On Friday we saw the Ponsetti doctor about Therese's clubbed feet. Although he had not casted a child with spina bifida before, he said her feet were pretty flexible for her age and that he thought we have a good chance of success. We will have to get her casts changed every week, which means 7 hours of driving, and on the third cast we should know if it is working or not. They put the first cast on that day, and life for her has certainly slowed down. She was our speedy knee-walker, but now can barely drag herself around the house on her tushie, or pulling herself along on her tummy. She can no longer get into her chair at the table by herself, or up on the step stool to wash her hands and brush her teeth on her own. She also cannot have a bath. She was very proud of them the first day, and excited that she had pink fiberglass on the outside, which they let her choose. She said she wanted to go to "my China," meaning the orphanage, and show her friends that she is getting her feet fixed. She acted much more subdued than usual once the reality of her casts sunk in. The weight and awkwardness are going to be very hard to live with for the next few months, but we know the end result is well worth it. We just have to watch out when we pick her up, because those casts really hurt if they hit you, or someone standing below, and we are trying to keep the casts from scratching up all the laminate floors. She didn't like the old pair of Mr. B's tube socks we tried the first day. They were not pretty enough for a princess. She liked the bright leggings I tried next, but they last only a few hours before they are shredded by the friction. The next plan is duct tape.

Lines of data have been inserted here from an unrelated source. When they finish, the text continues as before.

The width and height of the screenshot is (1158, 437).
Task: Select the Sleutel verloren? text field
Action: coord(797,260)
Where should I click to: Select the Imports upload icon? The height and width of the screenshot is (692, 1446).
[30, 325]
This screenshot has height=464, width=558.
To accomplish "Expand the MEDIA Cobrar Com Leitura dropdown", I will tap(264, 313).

Here is Therese with her pink casts. These things weigh as much as she does.
Since she didn't like the tube socks, here are the bumblebee babylegs that she found much more fashionable.

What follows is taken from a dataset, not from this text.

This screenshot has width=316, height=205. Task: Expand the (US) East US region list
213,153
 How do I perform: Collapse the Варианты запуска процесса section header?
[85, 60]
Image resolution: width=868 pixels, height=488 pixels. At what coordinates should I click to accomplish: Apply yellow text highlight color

Here is Therese with her pink casts. These things weigh as much as she does.
Since she didn't like the tube socks, here are the bumblebee babylegs that she found much more fashionable.
The day before we left, we were talking about it at breakfast, and she said, "I no have little feet? I have big feet like Fermin?" It was very funny. Fermin proudly has the biggest feet of all the kids in the family and he held one up for admiration. She is so excited about getting her feet so that she can wear shoes. I'm trying to remind her of that when she is annoyed at the casts. She was really worried about how she would wash her hair, which she loves to do. I promised we would put her on the counter in the bathroom and wash it in the sink.
John will have a new shunt put in on this Thursday, the 17th. We would appreciate prayers for him. It is hard to split the family up to cover the hospital, the home, and the trip for the 2nd set of casts. If he does well he should be home Friday afternoon. I tried to explain the surgery and how the doctor was going to help his head not hurt anymore. He was worried at first about whether they would cut off his head, in typical little boy fashion, then he said he would have "a little tiny head, like baby." He told me over and over, "I be brave, I not cry." He even make his big brothers laugh by clowning around and sawing on his own head with his hand.
Yesterday we went to get the pre-op paperwork and labs and had a very traumatic afternoon. They just couldn't get a blood draw on him. I lost track of how many times he got stuck, in both arms, both hands, and both legs. Even though he talked all the way there about how brave he was, and that he wasn't going to cry, that lasted only for the first poke with the needle. Three different nurses tried, then they sent for an anesthesiologist who poked him many more times before giving up. Twice they got a tiny bit but the veins blew. So they are going to wait and draw the labs after he is asleep on Thursday. One of the nurses said that she has veins like that too, and that she has spina bifida also. His veins are also hidden under a layer of insulation, which makes them very hard to see at all. Every time they tried a round, and gave up, he would stop screaming and crying and announce, "I ready to go home." It was a hard several hours and John was SO happy when I said we were going home, once they contacted the neurosurgeon and got permission to postpone the blood draw until right before surgery. He has a lot of needle marks and bruises, which he has enjoyed showing to everyone. At least if you get hurt, you get to show your wounds off.